As animal control officers, we put our lives on the line every day trying to make a difference. We go in with other law enforcement to dangerous situations, drug busts, domestic violence, murders and other crimes. We deal with aggressive animals and unstable people.  Often we are called in because someone has lost everything, their money, their home, their pride. When we arrive to take their animals it can be the last straw.

The recent shooting death of a fellow animal control officer in the Sacramento area is a grim reminder of the dangers we face every day. Officer Roy Marcum was called to a home where the owner had been evicted the previous day and left some pets behind. I've lost count of how many similar calls I have responded to. As Officer Marcum approached the home, he was shot and killed by the former resident.  Officer Marcum was described as a devoted animal lover and was there to help. What a loss for his family and the community.

I've been bitten, kicked, scratched and run over in my years in animal control, but the human encounters have been by far the scariest. I have been threatened, had the wall punched next to me and gone into homes with armed suspects, all to try and make life better for dogs and other animals. I wear a bullet proof vest and carry an asp, pepper spray, a shotgun and a rifle. I hope they will keep me safe.
My love of dogs and other animals keeps me coming back in spite of the risks. It's such a thrill to make a difference. A fun rescue or finding a beloved lost dog can keep me smiling for weeks.
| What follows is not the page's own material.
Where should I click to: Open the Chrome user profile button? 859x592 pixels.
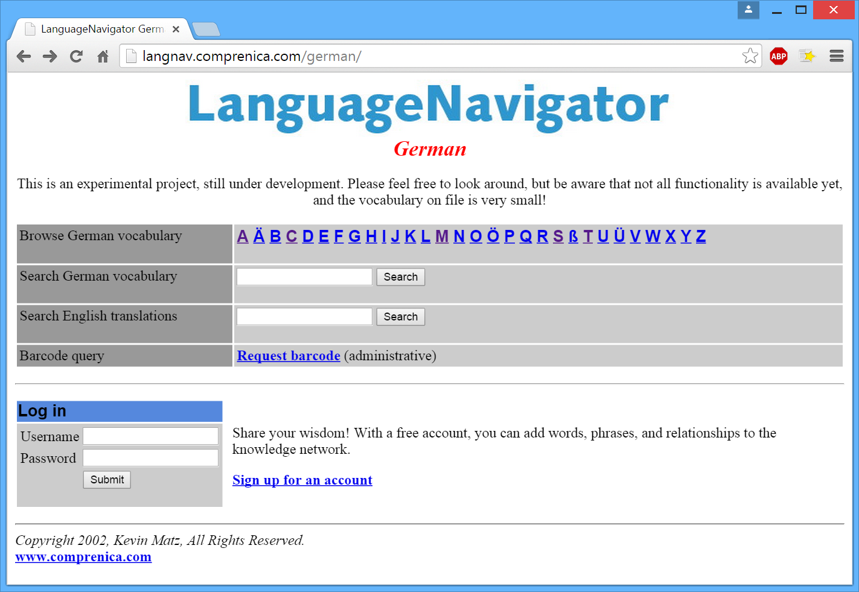click(748, 10)
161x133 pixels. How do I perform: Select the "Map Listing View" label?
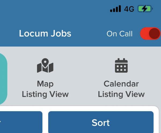tap(45, 89)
Removing a dog from a bad situation and finding a better home for it feels like such an accomplishment. For the most part, the good, responsible people are glad to see us and abusers and law breakers aren't. That tells me I'm doing my job but those who would abuse an animal, may also harm a person.  It's critical to stay alert and aware on the job, and sometimes that's not enough.  
My thoughts got out to Officer Marcums family and friends.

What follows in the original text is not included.